Of course, ports-of-call are just as crucial to the equation as points of embarkation and disembarkation. Older and smaller ports often rely on ships to anchor and guests to tender ashore, but the process is inconvenient. Icy Strait Point in Alaska recognized this and has opened a new floating pier to be used starting this season. Now passengers can simply step ashore quickly and easily.
READ MORE: Top Cruises With Extended Stays in Port
Paramount to any destination, is a good selection of shore excursions and local attractions beyond the port to keep one’s attention, particularly for destination-centric cruise line’s like Viking Ocean Cruises. Chairman and CEO Torstein Hagen last week chatted about the company’s new Into the Midnight Sun itinerary in Norway to say, “I think as we develop the shore excursion program, which we will figure out a little bit better, then I think this is very, very popular.”

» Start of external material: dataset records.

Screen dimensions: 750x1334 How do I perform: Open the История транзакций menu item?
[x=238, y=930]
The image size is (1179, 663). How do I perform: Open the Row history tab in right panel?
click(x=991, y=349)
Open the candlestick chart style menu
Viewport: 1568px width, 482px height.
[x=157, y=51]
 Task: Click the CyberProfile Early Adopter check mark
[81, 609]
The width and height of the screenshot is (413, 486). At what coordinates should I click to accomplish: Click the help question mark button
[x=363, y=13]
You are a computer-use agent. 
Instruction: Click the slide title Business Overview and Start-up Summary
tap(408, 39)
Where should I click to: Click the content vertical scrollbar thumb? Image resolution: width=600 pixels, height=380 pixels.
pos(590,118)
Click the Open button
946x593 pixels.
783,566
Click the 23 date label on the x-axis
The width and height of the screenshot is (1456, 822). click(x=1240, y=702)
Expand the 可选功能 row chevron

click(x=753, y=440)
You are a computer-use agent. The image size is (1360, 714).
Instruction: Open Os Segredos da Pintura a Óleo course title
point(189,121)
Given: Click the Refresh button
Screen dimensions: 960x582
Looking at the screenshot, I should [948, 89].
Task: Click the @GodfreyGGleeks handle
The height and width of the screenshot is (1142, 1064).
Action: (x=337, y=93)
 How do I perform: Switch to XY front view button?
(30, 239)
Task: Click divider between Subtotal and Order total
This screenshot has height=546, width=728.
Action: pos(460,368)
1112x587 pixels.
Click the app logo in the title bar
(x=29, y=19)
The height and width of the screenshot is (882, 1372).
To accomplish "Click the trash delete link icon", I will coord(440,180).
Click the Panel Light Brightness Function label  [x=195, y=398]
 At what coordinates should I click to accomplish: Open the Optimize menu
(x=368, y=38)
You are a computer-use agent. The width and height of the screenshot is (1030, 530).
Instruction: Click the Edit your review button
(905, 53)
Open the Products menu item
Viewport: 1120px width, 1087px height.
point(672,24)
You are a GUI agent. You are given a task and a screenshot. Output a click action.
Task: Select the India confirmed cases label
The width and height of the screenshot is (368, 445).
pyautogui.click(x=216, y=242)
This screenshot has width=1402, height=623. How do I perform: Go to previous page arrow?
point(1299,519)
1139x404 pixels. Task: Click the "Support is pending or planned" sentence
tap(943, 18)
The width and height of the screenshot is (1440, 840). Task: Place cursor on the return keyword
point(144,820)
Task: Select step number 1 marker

Certain iconic destinations will always have built-in popularity regardless of their port facility conditions and shore excursion offerings, but even for those, it can never hurt to improve them on behalf of repeat visitors and cruise line’s seeking to diversify their options from competitors with unique choices. After all, even as cruise ships become more and more destinations unto themselves, the primary reason people travel is to visit attractive ports abroad.